The vichara that I practice stems from ancient Advaita Vedanta thought. Advaita means “non-dual” and it is the end realization of the mystic vision.  Vedanta is a Hindu tradition that means, “the end result of studying the Vedas”, the mystical writings which form much of the basis for the Hindu religion and philosophy.  Vedanta by no means has a corner on the non-dual market. There are non-dual teachings in just about all religions and spiritual paths of the world once you look on their more mystical sides.

In the modern stream of spiritual yearning this mystical unitary vision has come under the general heading of non-dual teachings, more or less taken out of their contextual sources and taught (again more or less) as a unique “path.”

One of the things that tickles me about reading, listening too, and speaking with various non-dual teachers is some of the of ticks of behavior they evidence.  Here specifically I want to tackle the confusion of a teacher claiming something along the lines of, “there is no separate entity here…”, “no one is talking…”, “there’s just this…” while in the next breath starting a point off with, “in my experience…”, “I would say…”, “I use the term…” What’s going on here? How is a non-entity speaking and making a claim of putting some useful concept in a new way?

The easy answer it that they are all insane. However, in my experience (see what I did there?) they are actually trying to get across something that is very, very useful.  The non-dual vision which cannot be spoken but can only be spoken about.  Since it can’t be spoken, and since they don’t have another tool to use, they fumble about in the realm of words.

Taking a cue from the Integral Model (which I will do again shortly) I would like to assume that they are all right in what they are saying even if it’s inherently a partial statement of something that can be seen, but not said.

So, what’s going on with these guys and gals when they say, “There is no one talking here, but how I would say it is….”?

To get a grip on this I think there is a very useful distinction from the Integral Model/Movement and especially the branch that deals with spirituality.  This is the distinction between the True Self and the Unique Self. Ken Wilber has a great metaphor dealing with this distinction, and it goes a little something like this:

Let’s first assume that there are some people in the world who have seen through the truth of it all.  They have had a full blown mystical realization of what is so.  They have penetrated the mystery of being as far as it is possible to do so while manifested and been released from the root cause(s) of suffering.  Call them Enlightened, Realized, Liberated, Really Cool, whatever you want. If you have ever been exposed to religion or spirituality I am sure you can come up with a half dozen such individuals. Got your list?  Here’s mine: Teresa of Avila, Ramana Maharshi, Gautama Siddhartha the Buddha, Chuang Tzu, Byron Katie, U.G. Krishnamurti.  I could go on, I’m sure you could too, but six will do for this metaphor.

As part of this thought experiment imagine a table with six seats evenly placed about it in a well lit room.  On the table are six sketch pads and six quality pens.  After you have sat your august guests you place an ashtray you got from a trip to Mexico in the middle of the table and ask the enlightened ones to kindly make a sketch of the ashtray for you.

What happens? These six liberated souls, each completely sunk into and at one with the realization that there are not-two things anywhere to be found produce six unique and distinct and different sketches.  Why? Viewpoint. Perspective.

Even though the mystical non-dual visions discloses completely that there is only one true self ever, it expresses and experiences that through a completely unique self, never to be repeated and not like any other self ever.

That is the distinction of the Unique self.  It shows simply that paradoxically, and simultaneously there is only one true self seen in the non-dual realization, which discloses itself from and through a radically completely unique perspective.

+++++

PROBLEM STATEMENT>
In the piece on non-dual teachings, write out word for word everything from "The easy answer" down to "but not said.".

+++++

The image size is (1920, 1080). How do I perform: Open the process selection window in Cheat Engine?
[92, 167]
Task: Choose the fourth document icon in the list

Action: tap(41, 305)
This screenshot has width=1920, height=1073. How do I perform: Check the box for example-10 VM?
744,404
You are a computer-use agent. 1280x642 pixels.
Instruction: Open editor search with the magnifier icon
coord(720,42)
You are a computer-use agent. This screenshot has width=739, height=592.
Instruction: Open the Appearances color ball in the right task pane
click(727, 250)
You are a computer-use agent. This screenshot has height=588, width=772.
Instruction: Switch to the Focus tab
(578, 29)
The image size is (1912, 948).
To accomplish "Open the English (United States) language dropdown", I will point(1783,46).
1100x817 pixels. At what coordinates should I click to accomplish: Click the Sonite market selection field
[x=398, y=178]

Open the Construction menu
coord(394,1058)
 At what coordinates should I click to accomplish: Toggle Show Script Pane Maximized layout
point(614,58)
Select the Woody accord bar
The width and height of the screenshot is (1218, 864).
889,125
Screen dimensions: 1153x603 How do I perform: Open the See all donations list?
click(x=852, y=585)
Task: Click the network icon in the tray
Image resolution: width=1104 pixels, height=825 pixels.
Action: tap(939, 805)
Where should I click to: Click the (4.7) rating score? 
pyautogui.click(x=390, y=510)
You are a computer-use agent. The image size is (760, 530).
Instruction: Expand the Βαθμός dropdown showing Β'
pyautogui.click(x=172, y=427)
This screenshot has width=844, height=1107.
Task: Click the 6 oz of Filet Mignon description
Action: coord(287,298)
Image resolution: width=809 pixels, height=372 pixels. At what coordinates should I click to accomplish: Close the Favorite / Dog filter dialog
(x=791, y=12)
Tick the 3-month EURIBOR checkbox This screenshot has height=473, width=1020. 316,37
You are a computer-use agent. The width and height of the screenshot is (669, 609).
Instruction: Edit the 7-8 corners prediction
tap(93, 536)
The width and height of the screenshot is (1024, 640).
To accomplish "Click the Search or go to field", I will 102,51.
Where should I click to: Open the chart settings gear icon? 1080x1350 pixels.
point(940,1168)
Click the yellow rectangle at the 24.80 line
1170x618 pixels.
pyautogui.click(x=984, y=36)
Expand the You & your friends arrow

+++++

SOLUTION FOR THIS TASK>
The easy answer it that they are all insane. However, in my experience (see what I did there?) they are actually trying to get across something that is very, very useful.  The non-dual vision which cannot be spoken but can only be spoken about.  Since it can’t be spoken, and since they don’t have another tool to use, they fumble about in the realm of words.

Taking a cue from the Integral Model (which I will do again shortly) I would like to assume that they are all right in what they are saying even if it’s inherently a partial statement of something that can be seen, but not said.